Go through the records below and report each line with "panel" in it.

**Extracted data:**
────────────────

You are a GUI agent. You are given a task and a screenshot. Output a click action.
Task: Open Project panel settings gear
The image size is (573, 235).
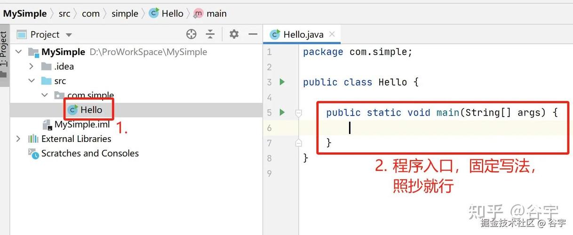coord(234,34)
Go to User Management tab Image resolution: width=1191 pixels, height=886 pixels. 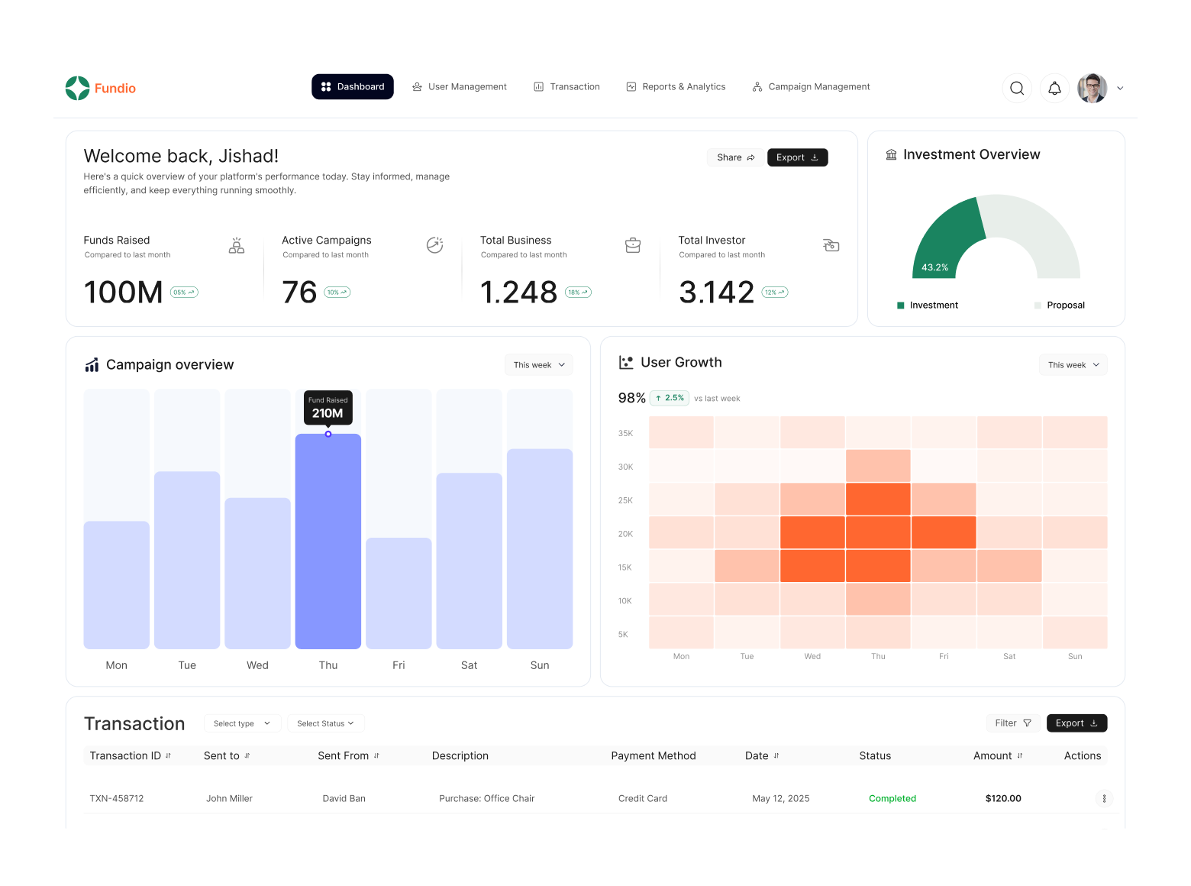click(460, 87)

────────────────

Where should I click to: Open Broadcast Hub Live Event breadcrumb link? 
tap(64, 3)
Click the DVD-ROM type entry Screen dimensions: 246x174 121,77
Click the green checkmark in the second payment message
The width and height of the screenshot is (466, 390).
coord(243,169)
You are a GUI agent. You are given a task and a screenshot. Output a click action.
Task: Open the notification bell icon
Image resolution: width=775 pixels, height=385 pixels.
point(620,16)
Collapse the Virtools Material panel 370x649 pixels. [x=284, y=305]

────────────────

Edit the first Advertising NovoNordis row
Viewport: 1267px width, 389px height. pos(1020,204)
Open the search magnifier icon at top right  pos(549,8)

────────────────

**Answer to this problem:**
Task: Open Project panel settings gear
Collapse the Virtools Material panel 370x649 pixels. [x=284, y=305]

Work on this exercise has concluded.